The other opinions recognize the force of such verbal construction but hold that there are other rules of construction that must also be considered. First of these is that the several parts of a constitution must be construed together to give each part meaning if possible. Second the convention history shows that a provision specifically substituting legislative for constitutional tax limitations was rejected. Third the Message to the People indicated that the 15-mill limitation was being retained. In sum, the other opinions tried to give recognition not only to the nonapplication language of the second paragraph but to the language of limitation of the first paragraph.
Since the opinion emphasizing the "nonapplication” paragraph represented the majority of the Court it is entitled to great precedential respect.

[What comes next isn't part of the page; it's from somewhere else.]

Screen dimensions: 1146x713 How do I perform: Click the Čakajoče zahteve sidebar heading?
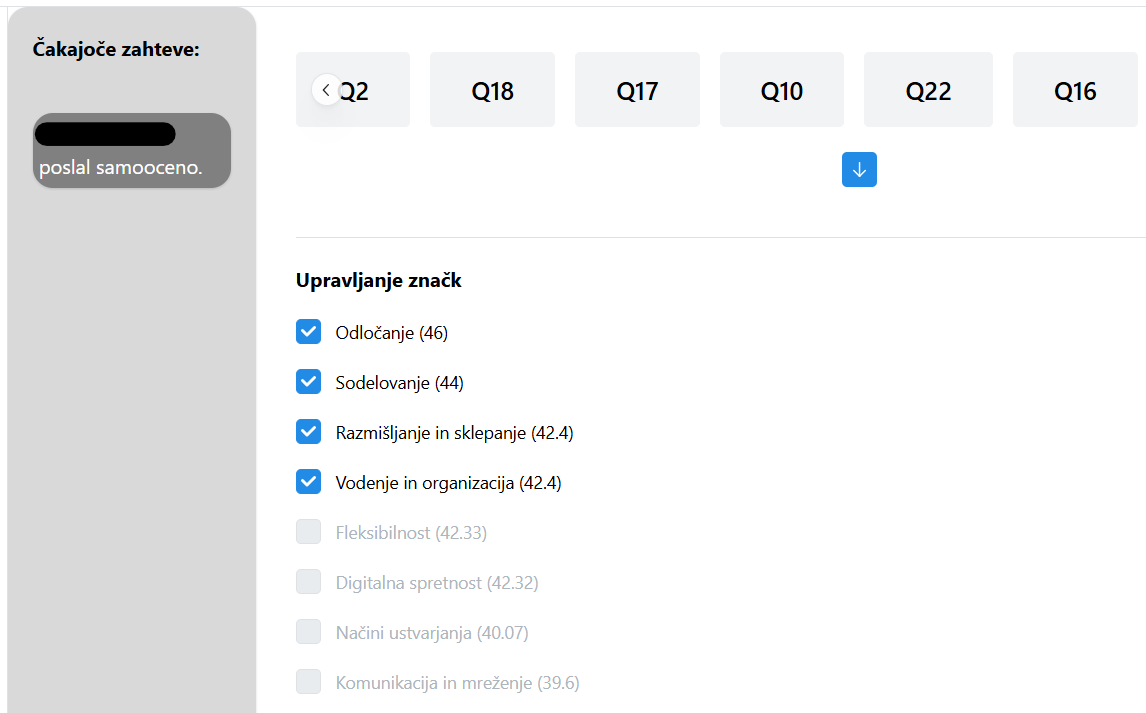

However, the actual holding in Butcher was much more limited than the doctrinal speculation. Butcher on the facts simply affirmed that the *190Court of Appeals and the trial court correctly upheld a township tax in excess of the maximum allocated millage levied without vote of the people to liquidate bonds issued to build a sewage system. While not discussed in the opinions, the sewage system was ordered by the State Health Commissioner to abate a health hazard and pollution nuisance, making the whole matter a very special and limited one. Decision of the case, therefore, did not on the facts require holding that the "non-application” paragraph permitted bonding and taxing within legislative limits "[w]hether the money borrowed is or is not to be used for operating expenses”. 387 Mich 42, 58.
The decision in this case does not on the facts require this Court to take the final plunge of "nullification” either, although the facts require us to examine somewhat closer to the brink.
While the second question inquires in general terms about the constitutional validity of §681, 1973 PA 1, this Court can take judicial notice of the fact that the Senate’s real concern is whether the City of Detroit school system can constitutionally bond and tax under § 681(2) and § 681(4). The reason such judicial notice is taken is that the Detroit schools have an accumulated "operating deficit in excess of $100.00 per membership pupil”, which means that this Court does not need to consider the more speculative part of § 681(2) "or projected operating deficit”.
The significance of limiting our inquiry to the actual accumulated "operating deficit” is that our consideration of the "nonapplication” paragraph is thereby limited to the consideration of bonding and taxing for actual accumulated deficit or debt, although derived from operations, as opposed to the possibility of bonding and taxing for a "pro*191jected operating deficit”. In short the case sub judice concerns bonding and taxing to help liquidate a school district’s obligations rather than bonding and taxing to help a school district increase its obligations. The difference obviously is important.
Limiting our decision to the facts of the case, it is therefore possible to give recognition to the stark "nonapplication” second paragraph of art 9, §6 and at the same time recognize the 15-mill limitation of paragraph one as to actual operations, current and future.
This opinion therefore would limit our construction of the dichotomy between paragraphs one and two of art 9, §6 to the specific facts of this case and recognize that art 9, § 6 permits bonding and taxing without limitation for accumulated deficits, even if of operational origin, but reserve for future consideration when the facts so require whether the second, "nonapplication” paragraph of § 6, art 9 so modifies the first 15 mill paragraph as to permit bonding and taxing without limitation for current and future operations as well.
. Justice Black also discusses Butcher in his specially concurring opinion in Alan. He refers to the fraud of § 6.